• REQUIRED ACTION: The expected result is the run of lines from the one containing "AKCEPTUJĘ (630, 499)" to the end of the listing, copied exactly.

• RECORDS TO PROCESS:
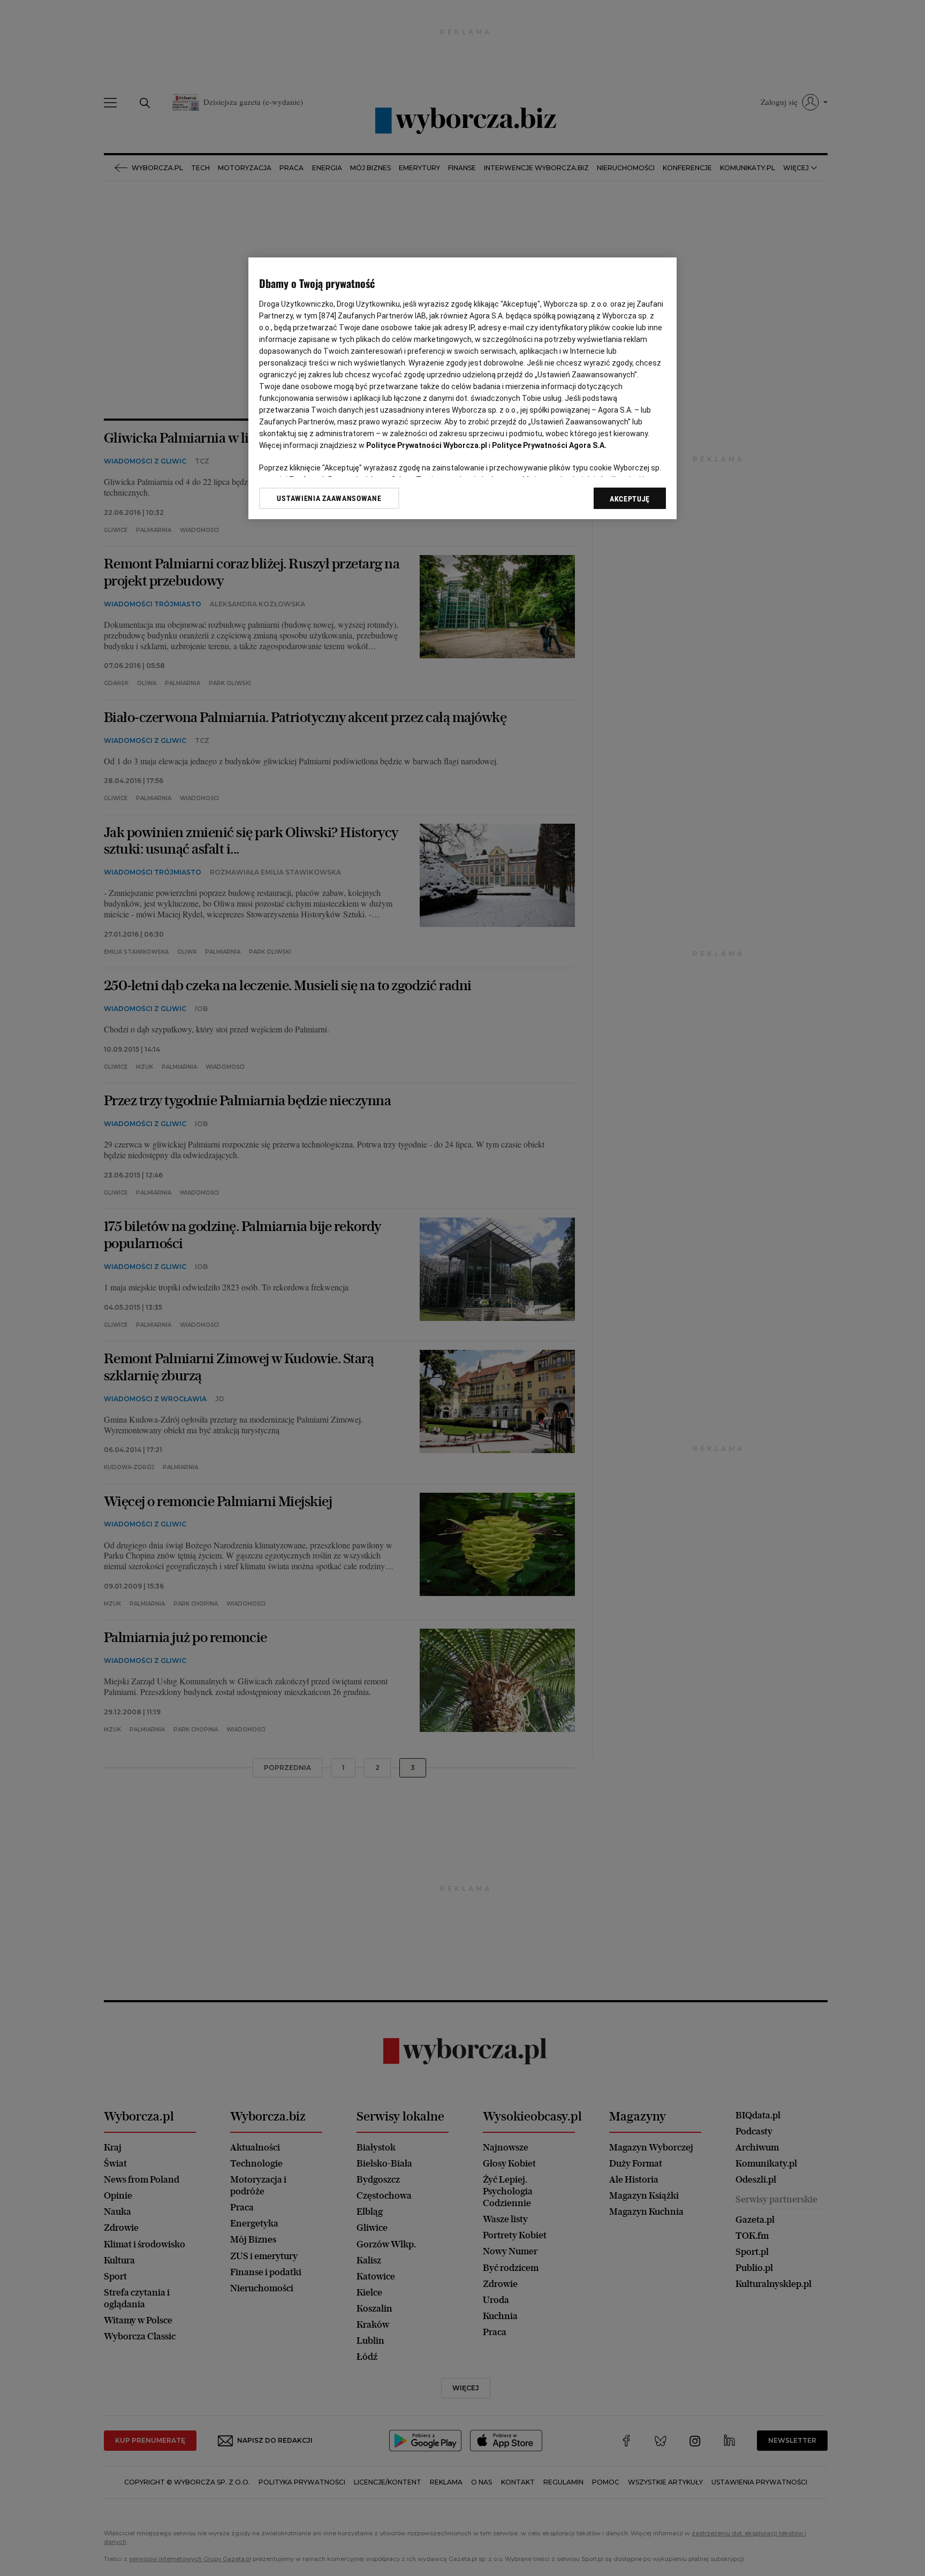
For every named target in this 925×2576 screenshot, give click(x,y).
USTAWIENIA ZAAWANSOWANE (329, 498)
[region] (462, 388)
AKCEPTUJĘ (630, 499)
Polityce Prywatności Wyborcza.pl (426, 445)
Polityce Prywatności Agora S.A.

• EXERCISE OUTPUT:
AKCEPTUJĘ (630, 499)
Polityce Prywatności Wyborcza.pl (426, 445)
Polityce Prywatności Agora S.A.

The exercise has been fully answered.